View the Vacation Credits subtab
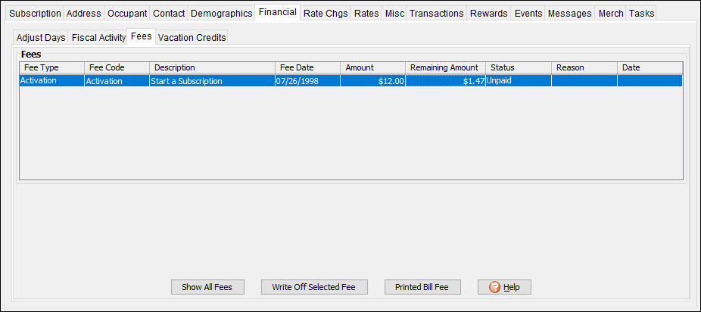Viewport: 701px width, 312px height. coord(192,38)
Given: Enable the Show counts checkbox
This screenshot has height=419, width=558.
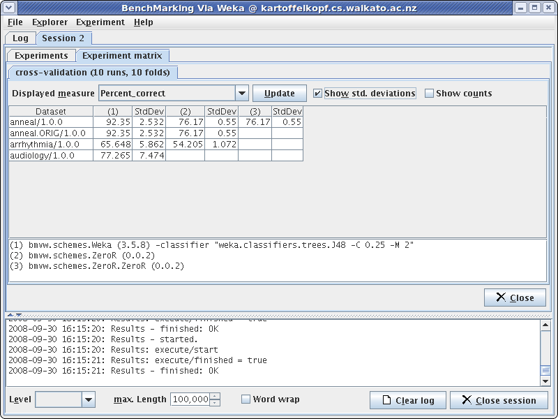Looking at the screenshot, I should 430,94.
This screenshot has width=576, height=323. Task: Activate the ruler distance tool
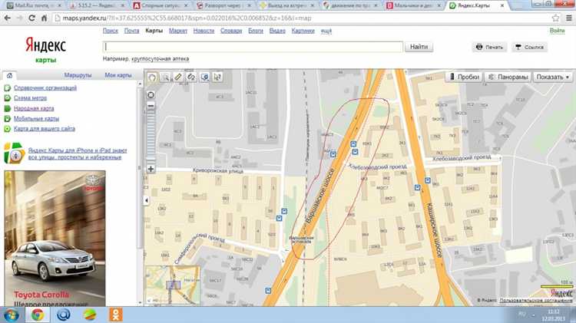coord(178,77)
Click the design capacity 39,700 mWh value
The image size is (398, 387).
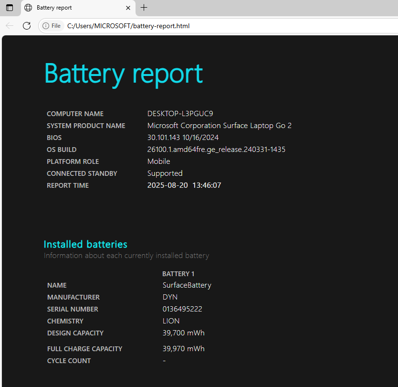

** What is needed **
Here the requirement is to restate exactly the line holding "Click the design capacity 39,700 mWh value" and every later line through the end of the material, omitting pictures.

** Exercise output **
Click the design capacity 39,700 mWh value
The image size is (398, 387).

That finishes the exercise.